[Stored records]

■ ■ ■ ■ ■ ■ ■

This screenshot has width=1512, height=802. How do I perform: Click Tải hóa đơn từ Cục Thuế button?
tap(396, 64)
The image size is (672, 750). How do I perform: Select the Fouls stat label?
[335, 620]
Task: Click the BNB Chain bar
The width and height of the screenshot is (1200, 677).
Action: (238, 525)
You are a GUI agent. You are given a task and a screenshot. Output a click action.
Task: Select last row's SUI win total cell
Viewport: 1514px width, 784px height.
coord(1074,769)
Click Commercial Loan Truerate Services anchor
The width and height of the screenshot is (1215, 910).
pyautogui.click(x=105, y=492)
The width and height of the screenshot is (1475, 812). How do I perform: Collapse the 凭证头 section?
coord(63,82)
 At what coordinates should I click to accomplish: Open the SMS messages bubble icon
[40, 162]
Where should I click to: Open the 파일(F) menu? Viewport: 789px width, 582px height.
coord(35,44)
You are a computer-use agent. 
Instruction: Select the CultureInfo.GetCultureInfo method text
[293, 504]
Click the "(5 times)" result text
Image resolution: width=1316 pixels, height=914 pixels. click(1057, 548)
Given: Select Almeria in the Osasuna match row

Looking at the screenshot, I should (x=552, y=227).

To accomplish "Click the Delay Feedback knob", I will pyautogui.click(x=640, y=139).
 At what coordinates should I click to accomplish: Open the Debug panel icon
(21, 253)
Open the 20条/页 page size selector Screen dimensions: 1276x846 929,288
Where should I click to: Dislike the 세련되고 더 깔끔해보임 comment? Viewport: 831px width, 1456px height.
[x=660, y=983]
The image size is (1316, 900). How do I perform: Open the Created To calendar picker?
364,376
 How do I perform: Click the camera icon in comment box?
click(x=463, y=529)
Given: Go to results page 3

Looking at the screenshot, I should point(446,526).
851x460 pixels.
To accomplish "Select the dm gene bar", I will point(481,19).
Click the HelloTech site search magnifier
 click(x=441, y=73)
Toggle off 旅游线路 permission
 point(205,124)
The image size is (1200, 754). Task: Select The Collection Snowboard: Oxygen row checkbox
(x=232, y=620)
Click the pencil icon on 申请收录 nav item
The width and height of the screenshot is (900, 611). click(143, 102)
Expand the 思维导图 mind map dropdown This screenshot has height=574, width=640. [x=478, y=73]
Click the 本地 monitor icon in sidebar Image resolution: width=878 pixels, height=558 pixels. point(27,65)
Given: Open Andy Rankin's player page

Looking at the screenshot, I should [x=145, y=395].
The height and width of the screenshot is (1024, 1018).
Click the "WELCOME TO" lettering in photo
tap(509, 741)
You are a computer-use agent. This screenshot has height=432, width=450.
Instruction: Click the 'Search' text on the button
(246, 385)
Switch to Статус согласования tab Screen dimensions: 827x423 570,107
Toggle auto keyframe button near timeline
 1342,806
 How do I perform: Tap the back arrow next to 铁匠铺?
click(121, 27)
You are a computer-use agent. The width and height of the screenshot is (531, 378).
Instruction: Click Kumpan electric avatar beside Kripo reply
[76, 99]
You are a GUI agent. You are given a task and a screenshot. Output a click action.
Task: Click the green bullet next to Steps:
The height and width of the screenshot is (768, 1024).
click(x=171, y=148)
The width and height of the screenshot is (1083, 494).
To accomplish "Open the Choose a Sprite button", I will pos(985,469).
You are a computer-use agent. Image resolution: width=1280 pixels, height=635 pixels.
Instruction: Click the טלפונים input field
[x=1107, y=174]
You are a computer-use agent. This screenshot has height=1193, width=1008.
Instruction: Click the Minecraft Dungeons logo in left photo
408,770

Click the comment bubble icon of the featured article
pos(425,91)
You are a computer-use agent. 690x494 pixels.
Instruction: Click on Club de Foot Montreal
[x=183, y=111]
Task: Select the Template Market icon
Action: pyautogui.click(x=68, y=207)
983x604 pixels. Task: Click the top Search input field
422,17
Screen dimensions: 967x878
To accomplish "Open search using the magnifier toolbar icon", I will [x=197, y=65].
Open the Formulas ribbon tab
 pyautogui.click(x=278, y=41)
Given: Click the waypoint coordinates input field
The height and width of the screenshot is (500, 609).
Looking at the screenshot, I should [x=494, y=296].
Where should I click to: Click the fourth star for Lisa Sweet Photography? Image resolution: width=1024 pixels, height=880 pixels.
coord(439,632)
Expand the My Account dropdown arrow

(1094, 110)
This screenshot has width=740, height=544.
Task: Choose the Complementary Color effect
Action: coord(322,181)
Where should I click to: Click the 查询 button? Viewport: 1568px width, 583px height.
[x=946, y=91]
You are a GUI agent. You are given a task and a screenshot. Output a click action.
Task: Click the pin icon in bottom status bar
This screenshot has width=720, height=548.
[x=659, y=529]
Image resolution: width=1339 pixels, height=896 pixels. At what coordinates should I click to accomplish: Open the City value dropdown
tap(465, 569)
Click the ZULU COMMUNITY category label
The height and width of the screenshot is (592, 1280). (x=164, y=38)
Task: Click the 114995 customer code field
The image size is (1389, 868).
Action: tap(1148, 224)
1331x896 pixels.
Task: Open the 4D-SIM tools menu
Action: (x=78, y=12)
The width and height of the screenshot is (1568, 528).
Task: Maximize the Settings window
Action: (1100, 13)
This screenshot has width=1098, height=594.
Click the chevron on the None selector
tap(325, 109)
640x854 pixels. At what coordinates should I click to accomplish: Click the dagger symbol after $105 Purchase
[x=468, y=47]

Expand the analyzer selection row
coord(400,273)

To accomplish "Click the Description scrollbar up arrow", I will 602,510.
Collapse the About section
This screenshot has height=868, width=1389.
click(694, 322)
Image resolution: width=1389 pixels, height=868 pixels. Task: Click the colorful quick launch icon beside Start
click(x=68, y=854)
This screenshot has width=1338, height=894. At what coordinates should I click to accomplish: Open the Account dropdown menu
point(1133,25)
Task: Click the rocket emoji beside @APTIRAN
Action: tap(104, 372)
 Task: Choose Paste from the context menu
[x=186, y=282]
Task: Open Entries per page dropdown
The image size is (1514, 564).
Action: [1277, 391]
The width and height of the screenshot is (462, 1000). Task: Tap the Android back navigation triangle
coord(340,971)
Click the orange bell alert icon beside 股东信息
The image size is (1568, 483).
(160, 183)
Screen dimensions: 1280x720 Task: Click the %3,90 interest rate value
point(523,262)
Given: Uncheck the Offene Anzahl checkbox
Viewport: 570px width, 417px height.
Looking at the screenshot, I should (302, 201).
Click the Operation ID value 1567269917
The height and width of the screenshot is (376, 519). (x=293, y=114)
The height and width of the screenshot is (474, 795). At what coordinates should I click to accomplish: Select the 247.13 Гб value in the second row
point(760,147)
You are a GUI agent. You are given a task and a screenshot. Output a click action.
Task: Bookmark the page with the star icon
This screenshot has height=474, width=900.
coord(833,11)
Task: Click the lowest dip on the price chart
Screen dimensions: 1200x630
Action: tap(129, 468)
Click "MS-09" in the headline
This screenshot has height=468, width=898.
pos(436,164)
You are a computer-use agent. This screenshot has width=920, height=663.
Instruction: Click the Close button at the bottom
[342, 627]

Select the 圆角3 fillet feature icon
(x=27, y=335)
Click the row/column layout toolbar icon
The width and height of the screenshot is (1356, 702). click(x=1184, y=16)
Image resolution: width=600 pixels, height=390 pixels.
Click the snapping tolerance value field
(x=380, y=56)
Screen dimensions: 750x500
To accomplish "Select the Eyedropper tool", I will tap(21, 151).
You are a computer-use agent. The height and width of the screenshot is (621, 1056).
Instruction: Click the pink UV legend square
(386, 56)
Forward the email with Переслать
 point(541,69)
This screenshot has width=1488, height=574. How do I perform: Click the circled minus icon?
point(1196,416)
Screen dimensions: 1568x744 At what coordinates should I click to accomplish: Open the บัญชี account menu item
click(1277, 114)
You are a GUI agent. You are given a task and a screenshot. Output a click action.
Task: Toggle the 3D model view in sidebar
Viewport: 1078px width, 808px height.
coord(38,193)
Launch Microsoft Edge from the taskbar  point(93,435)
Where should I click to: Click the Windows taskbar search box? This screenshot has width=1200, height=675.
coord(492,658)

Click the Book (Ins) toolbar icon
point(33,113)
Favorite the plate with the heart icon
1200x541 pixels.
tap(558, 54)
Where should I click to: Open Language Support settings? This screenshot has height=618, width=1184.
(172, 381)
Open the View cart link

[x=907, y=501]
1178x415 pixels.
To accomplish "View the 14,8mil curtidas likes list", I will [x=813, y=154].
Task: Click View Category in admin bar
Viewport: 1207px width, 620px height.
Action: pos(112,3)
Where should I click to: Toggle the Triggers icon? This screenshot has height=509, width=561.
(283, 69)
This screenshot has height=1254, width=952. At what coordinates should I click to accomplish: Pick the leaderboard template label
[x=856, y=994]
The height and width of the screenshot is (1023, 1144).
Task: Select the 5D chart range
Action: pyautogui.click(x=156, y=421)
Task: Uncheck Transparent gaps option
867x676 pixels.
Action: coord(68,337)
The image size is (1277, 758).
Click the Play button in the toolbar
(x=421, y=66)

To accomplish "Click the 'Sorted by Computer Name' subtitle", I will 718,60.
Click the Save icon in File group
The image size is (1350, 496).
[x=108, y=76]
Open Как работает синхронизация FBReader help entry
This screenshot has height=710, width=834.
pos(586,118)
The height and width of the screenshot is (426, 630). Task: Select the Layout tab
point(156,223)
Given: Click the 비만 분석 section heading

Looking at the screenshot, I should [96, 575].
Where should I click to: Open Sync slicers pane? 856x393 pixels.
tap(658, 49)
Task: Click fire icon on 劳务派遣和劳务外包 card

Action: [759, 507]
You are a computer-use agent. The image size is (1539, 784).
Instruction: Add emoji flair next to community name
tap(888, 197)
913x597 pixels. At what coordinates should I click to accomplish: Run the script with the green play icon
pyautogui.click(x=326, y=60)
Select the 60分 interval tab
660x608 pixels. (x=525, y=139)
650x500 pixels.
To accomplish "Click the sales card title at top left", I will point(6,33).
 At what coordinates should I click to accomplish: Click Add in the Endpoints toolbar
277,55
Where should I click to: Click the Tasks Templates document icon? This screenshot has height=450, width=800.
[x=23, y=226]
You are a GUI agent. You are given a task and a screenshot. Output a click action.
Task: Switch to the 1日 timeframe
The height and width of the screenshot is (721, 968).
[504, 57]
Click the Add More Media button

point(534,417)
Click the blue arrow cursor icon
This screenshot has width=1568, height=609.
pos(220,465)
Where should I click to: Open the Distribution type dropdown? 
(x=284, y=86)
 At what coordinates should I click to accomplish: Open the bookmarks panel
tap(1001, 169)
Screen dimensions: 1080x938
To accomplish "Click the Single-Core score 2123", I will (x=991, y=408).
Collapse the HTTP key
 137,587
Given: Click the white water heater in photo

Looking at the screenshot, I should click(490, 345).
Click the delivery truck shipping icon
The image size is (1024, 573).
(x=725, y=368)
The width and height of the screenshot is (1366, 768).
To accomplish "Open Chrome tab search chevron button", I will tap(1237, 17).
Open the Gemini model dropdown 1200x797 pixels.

■ ■ ■ ■ ■ ■ ■

## REQUIRED ACTION
What you return must be an exact retyping of the lines above starting at the line with "The height and width of the screenshot is (474, 795)." and ending at the line with "You are a computer-use agent. The height", and nothing besides.

## EXERCISE ANSWER
The height and width of the screenshot is (474, 795). At what coordinates should I click to accomplish: Select the 247.13 Гб value in the second row
point(760,147)
You are a GUI agent. You are given a task and a screenshot. Output a click action.
Task: Bookmark the page with the star icon
This screenshot has height=474, width=900.
coord(833,11)
Task: Click the lowest dip on the price chart
Screen dimensions: 1200x630
Action: tap(129, 468)
Click "MS-09" in the headline
This screenshot has height=468, width=898.
pos(436,164)
You are a computer-use agent. This screenshot has width=920, height=663.
Instruction: Click the Close button at the bottom
[342, 627]

Select the 圆角3 fillet feature icon
(x=27, y=335)
Click the row/column layout toolbar icon
The width and height of the screenshot is (1356, 702). click(x=1184, y=16)
Image resolution: width=600 pixels, height=390 pixels.
Click the snapping tolerance value field
(x=380, y=56)
Screen dimensions: 750x500
To accomplish "Select the Eyedropper tool", I will tap(21, 151).
You are a computer-use agent. The height and width of the screenshot is (621, 1056).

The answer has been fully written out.